Interphase microtubule disassembly at mitotic entry controls cell rounding
We next wondered if by activating the GEF-H1–RhoA–SLK–ERM signaling axis, the disassembly of interphase microtubule at mitotic entry could promote cell rounding in metaphase. We first showed that perturbing interphase microtubule disassembly prevents metaphase cell rounding. We measured decreases of metaphase cell sphericity and cell height, as well as ratio of sphericity between interphase and metaphase in cells treated with low dose of taxol for 90 min (Fig. 6, A–C; and Fig. S4, A and B). Importantly, as previously observed for ERM phosphorylation (Fig. S2, I and J), a short 15-min treatment with taxol did not affect cell sphericity or cell height in metaphase cells (Fig. S4, C–F).

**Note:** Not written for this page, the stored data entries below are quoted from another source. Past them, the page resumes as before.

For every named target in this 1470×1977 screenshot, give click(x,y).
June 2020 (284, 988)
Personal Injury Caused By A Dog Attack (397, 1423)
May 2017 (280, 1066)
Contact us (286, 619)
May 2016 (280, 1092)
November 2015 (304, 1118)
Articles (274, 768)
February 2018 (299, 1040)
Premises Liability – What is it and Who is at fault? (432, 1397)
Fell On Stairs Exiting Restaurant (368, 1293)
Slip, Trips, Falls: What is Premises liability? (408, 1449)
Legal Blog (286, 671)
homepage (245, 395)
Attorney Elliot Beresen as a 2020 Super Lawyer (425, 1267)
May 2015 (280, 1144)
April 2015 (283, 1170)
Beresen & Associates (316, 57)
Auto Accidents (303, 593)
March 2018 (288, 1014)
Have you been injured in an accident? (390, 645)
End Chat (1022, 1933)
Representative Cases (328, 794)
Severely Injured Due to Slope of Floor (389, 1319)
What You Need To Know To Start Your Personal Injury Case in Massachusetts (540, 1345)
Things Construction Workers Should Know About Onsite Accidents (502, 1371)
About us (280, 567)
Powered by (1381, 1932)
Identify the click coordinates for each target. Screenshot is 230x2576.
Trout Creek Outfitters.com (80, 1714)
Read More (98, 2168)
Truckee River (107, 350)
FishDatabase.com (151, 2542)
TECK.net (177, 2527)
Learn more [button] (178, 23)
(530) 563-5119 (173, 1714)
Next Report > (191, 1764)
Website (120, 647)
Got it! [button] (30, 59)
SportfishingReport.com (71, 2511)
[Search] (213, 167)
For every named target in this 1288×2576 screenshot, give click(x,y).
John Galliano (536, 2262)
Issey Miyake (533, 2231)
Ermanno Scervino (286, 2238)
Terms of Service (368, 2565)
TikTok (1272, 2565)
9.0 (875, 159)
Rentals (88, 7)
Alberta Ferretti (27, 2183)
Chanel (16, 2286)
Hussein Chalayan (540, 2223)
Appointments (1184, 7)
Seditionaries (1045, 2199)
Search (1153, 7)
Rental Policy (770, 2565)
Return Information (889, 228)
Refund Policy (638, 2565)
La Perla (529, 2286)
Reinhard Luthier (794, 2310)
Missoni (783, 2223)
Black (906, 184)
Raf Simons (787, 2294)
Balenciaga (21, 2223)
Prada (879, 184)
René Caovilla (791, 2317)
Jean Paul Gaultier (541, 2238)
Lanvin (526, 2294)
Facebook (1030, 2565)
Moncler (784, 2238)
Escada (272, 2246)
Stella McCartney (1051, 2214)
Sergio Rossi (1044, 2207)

We next showed that in agreement with its role on ERM activation in metaphase, GEF-H1 drives interphase to metaphase cell rounding. Depletion of GEF-H1 using siRNA or shRNA decreased sphericity and cell height in metaphase, as well as ratio of sphericity between interphase and metaphase (Fig. 6, D–F; and Fig. S4, G–M). While GEF-H1 was previously shown to control cytokinesis (Birkenfeld et al., 2007), we present here the first evidence that this Rho-GEF plays also important roles in an earlier stage of mitosis. Then, and as already reported by others (Maddox and Burridge, 2003; Matthews et al., 2012; Ramanathan et al., 2015), we showed that RhoA was necessary for metaphase cell rounding by inhibiting this GTPase using the exoenzyme C3 transferase (Fig. 6, G–I; and Fig. S4, N and O). Finally, having previously established that RhoA chemical activation bypasses the need for interphase microtubule disassembly to activate ERMs in metaphase (see Fig. 4, I and J), we showed that the RhoA activator CN03 also rescues mitotic rounding defects caused by treatment with low doses of taxol (Fig. 6, J and K; and Fig. S4, P and Q). These results, combined, establish that microtubule disassembly is a key regulator of metaphase cell rounding depending on RhoA activation.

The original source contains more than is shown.